Novel methods for image processing, image analysis, machine learning and deep learning with applications to on-line fashion retailing, print quality assessment, and image enhancement
thesisposted on 29.11.2021, 21:28 authored by Litao HuLitao Hu
In the online fashion market, sellers often modify their product images by adding image frames or other non-native contents, or compositing different images, to emphasize the features of their products and get more attention. However, from the buyer's point of view, these excessive contents are often redundant, interfering with the evaluation of the major contents or products in the image. Additionally, it makes it harder for product archiving in the fashion market. In this thesis, we will introduce several novel algorithms based on image processing techniques as well as deep learning to analyze and detect these added synthetic contents in the product images on a fashion market. Promising results have been shown through comprehensive evaluations on several testing datasets and comparisons to other deep learning models that have been used for similar purposes.
The development of image quality assessment algorithms has been a very active research area in the field of image processing, and there have been numerous methods proposed. However, most of the existing methods focus on digital images that only or mainly contain pictures or photos taken by digital cameras.

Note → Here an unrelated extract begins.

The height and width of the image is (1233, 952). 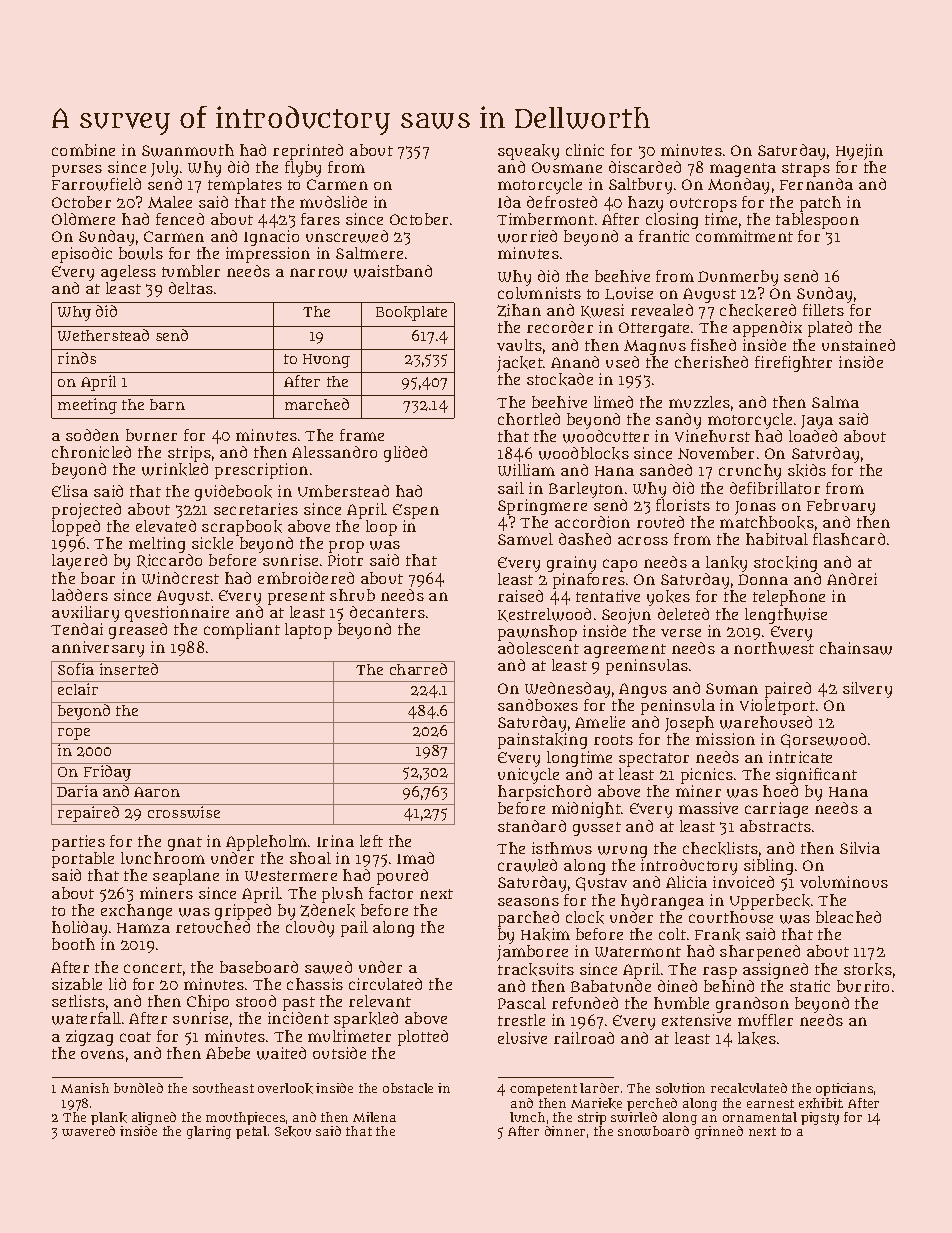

Traditional approaches evaluate an input image as a whole and try to estimate a quality score for the image, to give viewers an idea of how good or satisfying the image looks. In this thesis, we focus on the quality evaluation of elements such as texts, bar-codes, QR-codes, lines, and hand-writings in target images, which is often neglected in many other related works. Estimating a quality score for this kind of information can be based on whether or not it is readable by a human, or recognizable by a decoder. Moreover, we mainly study the viewing quality of the scanned document of a printed image. For this purpose, we propose a novel document image quality assessment (DIQA) algorithm that can determine the scanning resolution for a document or regions in a document that is optimized for cloud and host destinations. We also develop an automatic compression system for scanned document pages based on our optimal resolution algorithm, to achieve optimal file sizes for scanned documents without loss of key information. Experimental results on our testing images successfully demonstrate the effectiveness of our method.
When it comes to the image signal processor (ISP) for digital cameras, denoising and tone-mapping are two important steps in high-dynamic-range (HDR) imaging. Tone-mapping, which adjusts the brightness and contrast of a given image, can significantly amplify the noise, especially in low-light areas, posing challenges to denoising. Denoising, on the other hand, can undo the enhanced contrast from tone-mapping steps if not tuned accordingly, and many times assumes the linear inputs, which no longer holds due to the multi-exposure capture and non-linear tone-mapping operation. While such entanglement between tone-mapping and denoising exists, the existing image processing unit (IPU) or image signal processor pipeline usually instantiates the two steps as separate and isolated modules, making the balancing of the two modules' effects difficult. In this work, observing that both operations can benefit from multi-scale processing (i.e. decomposing an image into high- or low-frequency components and performing denoising and tone-mapping accordingly), we propose a joint multi-scale denoising and tone-mapping framework with both operations in mind for HDR imaging. Our joint multi-scale DCT-based network is trained in an end-to-end format that optimizes both operators together. On recent HDR benchmark datasets, we show both quantitatively and qualitatively that our proposed framework achieves better results than state-of-the-art HDR tone-mapping methods that separately perform denoising and tone-mapping procedures.